Jeff O'Hagan is a lucky man.
A couple weeks ago, he may not have realized that. I think he does now.
Jeff has had a rough time of it lately. He's still young at 42, but he has diabetes and weighs 330 pounds. He has been unemployed for more than a year, and watching the stack of rejection letters grow drained his self-confidence. He sought solace in food and television, feeling helpless to stop his weight gain and guilty for not being able to support his family.
His 9-year-old son hasn't been eating well or getting enough exercise, either. His 15-year-old stepson has gone to the other extreme, working out fanatically. Jeff figures the boy is afraid of looking like him.
The whole thing sunk Jeff in a deep funk. He couldn't find his way out.
That's how he was when I first heard about him. On May 16, his wife, Debbie O'Hagan, e-mailed me after reading a Ken 2.0 story in The Oklahoman
. Her message was moving and heartbreaking, filled with compassion and concern.
"I'm so scared for Jeff's life,” Debbie wrote. "He is my second husband and the love of my life and best friend. I've been reading your articles to him hoping it would inspire him, which I think it has. But he can't make himself do anything. ... I have started a gym membership but he's embarrassed to go, feeling like the others are saying 'look at the fat man' and laughing.”
She asked if I could motivate Jeff. She signed her message "Desperate in Yukon.”
How could I ignore that? I had to help.
A chance to give back
Immediately, my mind turned to Joseph Coleman and Neill Harmer. If they couldn't get Jeff moving, nobody could.
You may remember Joseph. He's the Midwest City man who lost 195 pounds in about a year, transforming himself from a 415-pound eating machine into a healthy 220-pounder who ran a half marathon this year. Joseph is a positive, inspiring guy who glows with energy.
Neill and his wife Amanda, both of Bethany, were contestants on "The Biggest Loser.” Although they didn't win, they combined to drop 152 pounds from the start of the show until its finale. Neill loves to compete in triathlons and is smart and funny, well schooled in the ways of losing weight.
They agreed to help Jeff.
Over the next week or two, I worked the phones on Jeff's behalf. I knew he'd need more than Joseph, Neill and I could provide, and trying to arrange more help for him had the added benefit of making me smile a whole lot more.
Since I started my fitness journey, I've met so many nice, supportive people — more of them than I ever expected. Some have offered me expert help and advice, while others have posted uplifting messages on my blog or followed me on Twitter or Facebook. Every day, I've heard from kind people who are rooting me on, and I've learned that support like that is priceless and life-changing.

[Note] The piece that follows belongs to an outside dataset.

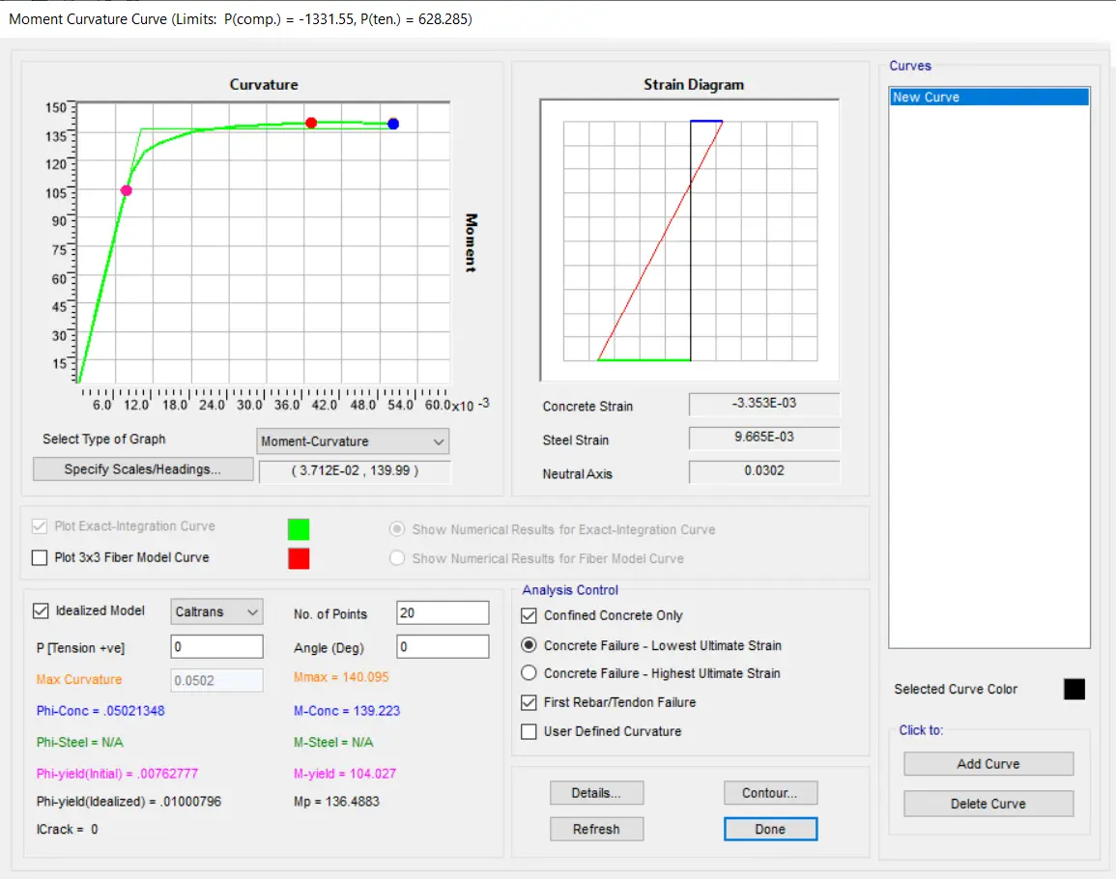This screenshot has width=1116, height=879.
Task: Click the red maximum moment point marker
Action: (x=311, y=123)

Now Debbie had given me a chance to repay some of that generosity. It was my turn to give back.
I was having a blast.
Getting back on track
Jeff and Debbie came to see me at The Oklahoman
on May 27.
They didn't know what to expect. And they didn't expect what they got.
Debbie came in first. I found her waiting for me in the lobby. She's short and outgoing with curly blonde hair, lively eyes and a bright smile.
She was a bundle of nervous energy, and she'd warned me in advance that she is a hugger.
Jeff, who'd been parking their car, came in a few moments later. He's a big guy, of course, burly and strong, and he wore a polo shirt and a baseball cap.
He's more reserved than his wife, but he offered a firm handshake, despite seeming to be a bit uncomfortable.
I couldn't blame him. He knew he was going to meet me.